Training vs. Fine-tuning
CUSO WS on Large Language Models
large language models, transfer learning, pre-training, fine-tuning, nlp
Understanding LLM Training
Modern LLMs are developed through a two-stage process: pre-training, which builds foundational language understanding, and fine-tuning, which adapts this foundation for specific tasks. This brief overview explains how each stage works and why this approach has proven so effective.
Pre-training: Building Foundation Models
Pre-training is the computationally intensive first stage where models learn the fundamental structure and patterns of language. This process involves training on massive text corpora—often hundreds of billions or trillions of tokens drawn from books, websites, academic papers, and other text sources. To use a metaphor, pre-training is like teaching a child the basic rules of language.
The Masked Language Modeling Objective
The core mechanism of pre-training is masked language modeling (MLM), also known as masked token prediction. During training, the model receives text sequences where certain tokens have been randomly masked or hidden. A token typically represents a word, subword, or punctuation mark—the basic units into which text is divided for processing.
For example, given the sentence “The researcher analyzed the survey data carefully,” the training process might mask it as “The researcher [MASK] the survey [MASK] carefully.” The model must predict the original tokens (“analyzed” and “data”) based on the surrounding context. This requires understanding syntax (what types of words can appear in each position), semantics (what makes sense given the context), and world knowledge (what researchers typically do with survey data).
The scale of pre-training is enormous. Even ‘older’ models like GPT-3 were trained on datasets containing hundreds of billions of tokens, requiring thousands of GPUs running for weeks or months. The computational cost can reach millions of dollars, but the result is a model with broad linguistic competence that understands grammar, factual relationships, reasoning patterns, and stylistic conventions across many domains.

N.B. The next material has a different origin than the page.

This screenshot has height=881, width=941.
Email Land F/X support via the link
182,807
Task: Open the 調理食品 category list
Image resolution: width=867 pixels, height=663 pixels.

Fine-tuning: Specializing Pre-trained Models
Fine-tuning takes the broad linguistic competence developed during pre-training and adapts it for specific tasks or domains. This stage represents a form of transfer learning—leveraging knowledge acquired in one context (general language understanding) to excel in another (specific applications). Returning to our metaphor, this could be conceived of training someone who already knows how to speak English to identify different topics in tweets or write a novel.
The pre-trained model arrives at the fine-tuning stage with its parameters already encoding vast linguistic information. Rather than learning language from scratch, fine-tuning modifies these existing parameters to better serve particular objectives. This is computationally efficient because the model already describes fundamental properties of language; it just needs to learn how to apply this “understanding” to new tasks.
Fine-tuning typically uses much smaller datasets than pre-training - thousands or tens of thousands of examples rather than billions. These datasets are usually carefully curated and task-specific. For instance, a model being fine-tuned for sentiment analysis might train on examples of text paired with sentiment labels, while one being adapted for question-answering could use question-context-answer triplets.
In addition to using less data, fine-tuning can be made more efficient by updating only parts of a model - only training a classification head on given embeddings or only some layers of the model (“freezing” the remaining layers). Alternatively, so-called adapters can be used to reduce the number of trainable parameters while still allowing the model to adapt to new tasks.
Before task-specific fine-tuning, researchers sometimes perform additional pre-training on domain-specific corpora. For example, a model intended for biomedical applications might undergo continued pre-training on medical literature, while one for social science research might be exposed to academic papers and survey data. This domain adaptation helps the model learn specialized vocabulary, concepts, and reasoning patterns relevant to the target field, often leading to improved performance on downstream tasks within that domain.